Featured image for: Instant replay: Debugging C and C++ programs with rr.

Suppose you want to use GDB, the GNU debugger for C and C++ programs, to debug a program invoked from a shell script. You might have trouble knowing what is going on in the program because the script might give it a complicated run-time context, setting environment variables in various ways depending upon the machine, architecture, installed programs, etc. with which it's being run.

A good example of such a script is /usr/bin/firefox. On my Fedora 35 machine, the firefox script is 290 lines long. It mostly sets a lot of environment variables, but it also contains commands to make directories, remove files and directories, and make symbolic links. All these changes can have impacts on the binary when it runs. Near the end of the script, a command invokes (via exec) another script named run-mozilla.sh.

The run-mozilla.sh script itself is 356 lines long. It also sets environment variables and eventually invokes (also via exec) the Firefox binary. Additionally, the script provides options that allow you to debug the Firefox binary with a debugger, though for this article we won't use those options.

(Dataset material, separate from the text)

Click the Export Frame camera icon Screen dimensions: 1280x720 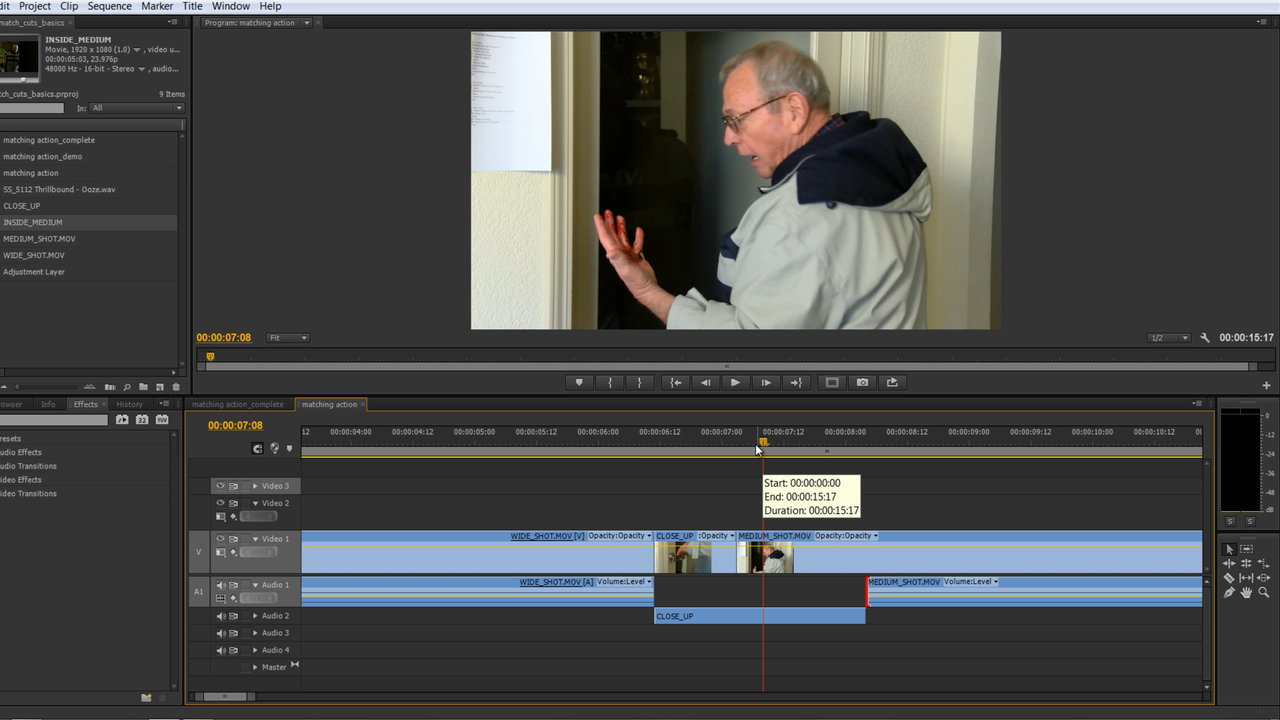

Use of a wrapper script to set environment variables and then invoke a binary is fairly common. On my Fedora 35 machine, more than 13 percent of the files in /usr/bin start with either #!/usr/bin/sh or #!/usr/bin/bash. An initial #! string on the first line of a text file is a convention known in Unix and Linux as a shebang. The line specifies the program that should run the script. In short, lots of programs in the directory named bin are not binaries. Some culminate in an exec command to run some other executable, as the run-mozilla.sh script does.

In the distant past, when attempting to debug programs associated with similar scripts, I'd examine the script and then set up what I perceived to be the relevant environment variables in an interactive shell session. After doing this, I'd invoke GDB in the usual way on the binary. However, it might take a fair amount of time to understand the wrapper script well enough to create an environment comparable to that created when running the script, and the whole procedure is error-prone.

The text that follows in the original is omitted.